Hi,
PR48183 is a case where ARM NEON instrinsics, under -O -g, produce debug
insns that tries to expand OImode (32-byte integer) zero constants, much
too large to represent as two HOST_WIDE_INTs; as the internals manual
indicates, such large constants are not supported in general, and ICEs
on the GET_MODE_BITSIZE(mode) == 2*HOST_BITS_PER_WIDE_INT assertion.

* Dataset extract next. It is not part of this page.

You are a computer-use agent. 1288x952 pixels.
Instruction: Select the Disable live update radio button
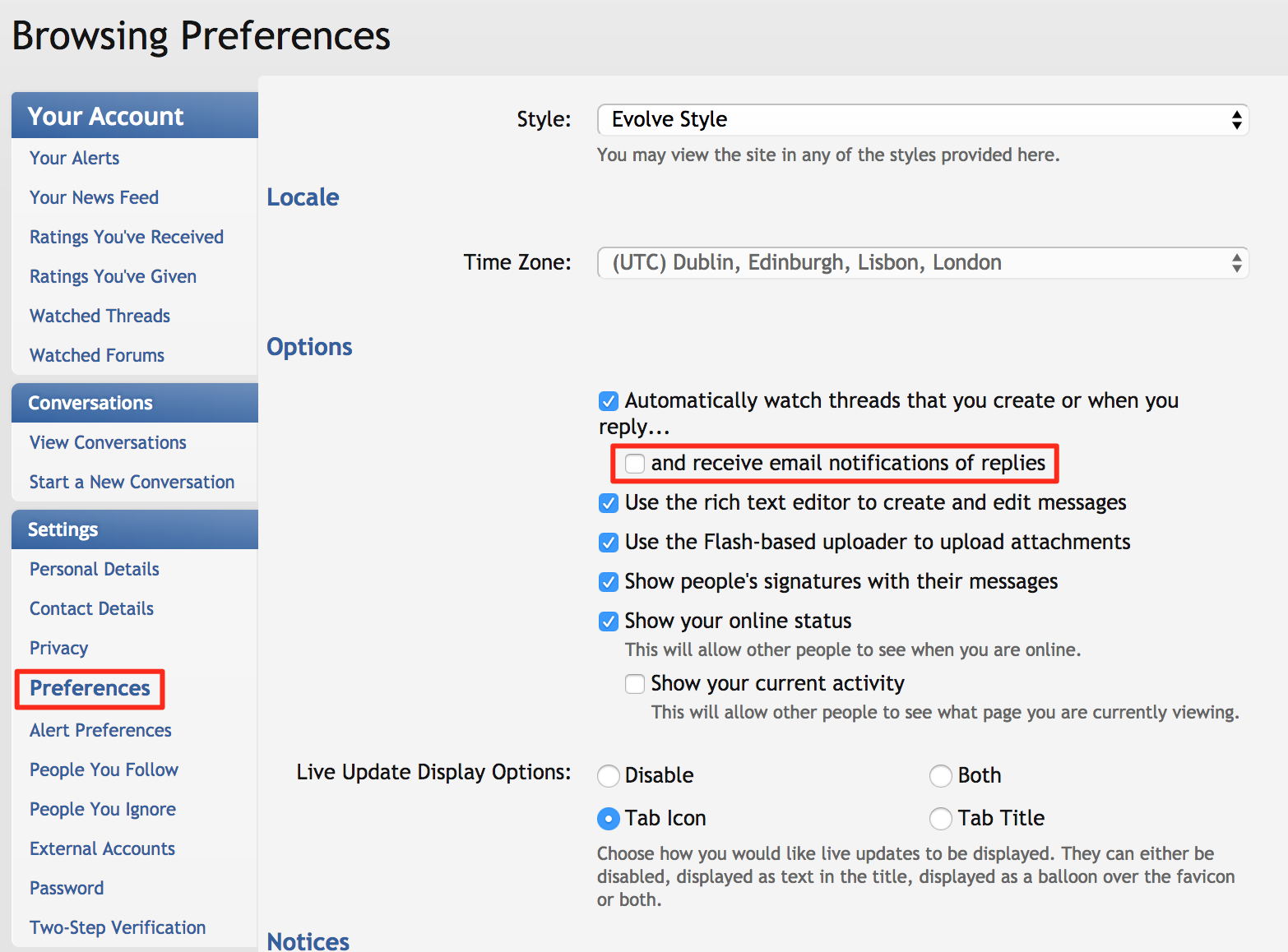click(609, 776)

This patch allows the cases where the large integer constant is still
representable using a single CONST_INT, such as zero(0). Bootstrapped
and tested on i686 and x86_64, cross-tested on ARM, all without
regressions. Okay for trunk?
Thanks,
Chung-Lin
2011-03-20 Chung-Lin Tang <[email protected]>
* emit-rtl.c (immed_double_const): Allow wider than
2*HOST_BITS_PER_WIDE_INT mode constants when they are
representable as a single const_int RTX.
Index: emit-rtl.c
===================================================================
--- emit-rtl.c (revision 171074)
+++ emit-rtl.c (working copy)
@@ -547,6 +547,13 @@
if (GET_MODE_BITSIZE (mode) <= HOST_BITS_PER_WIDE_INT)

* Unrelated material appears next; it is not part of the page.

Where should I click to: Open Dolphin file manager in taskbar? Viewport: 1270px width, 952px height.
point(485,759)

return gen_int_mode (i0, mode);
+ /* For modes larger than 2 * HOST_BITS_PER_WIDE_INT, the integer may
+ still be representable if it fits in one word. For other cases,
+ assert fail below. */
+ if (GET_MODE_BITSIZE (mode) > 2 * HOST_BITS_PER_WIDE_INT
+ && ((i1 == 0 && i0 >= 0) || (i1 == ~0 && i0 < 0)))
+ return GEN_INT (i0);
+
gcc_assert (GET_MODE_BITSIZE (mode) == 2 * HOST_BITS_PER_WIDE_INT);
}
Index: testsuite/gcc.target/arm/pr48183.c
===================================================================
--- testsuite/gcc.target/arm/pr48183.c (revision 0)
+++ testsuite/gcc.target/arm/pr48183.c (revision 0)
@@ -0,0 +1,23 @@
+/* { dg-do compile } */
+/* { dg-require-effective-target arm_neon_ok } */
+/* { dg-options "-O -g" } */
+/* { dg-add-options arm_neon } */
+
+#include <arm_neon.h>
+
+void move_16bit_to_32bit (int32_t *dst, const short *src, unsigned n)
+{
+ unsigned i;
+ int16x4x2_t input;
+ int32x4x2_t mid;
+ int32x4x2_t output;
+
+ for (i = 0; i < n/2; i += 8) {
+ input = vld2_s16(src + i);
+ mid.val[0] = vmovl_s16(input.val[0]);
+ mid.val[1] = vmovl_s16(input.val[1]);
+ output.val[0] = vshlq_n_s32(mid.val[0], 8);
+ output.val[1] = vshlq_n_s32(mid.val[1], 8);
+ vst2q_s32((int32_t *)dst + i, output);
+ }
+}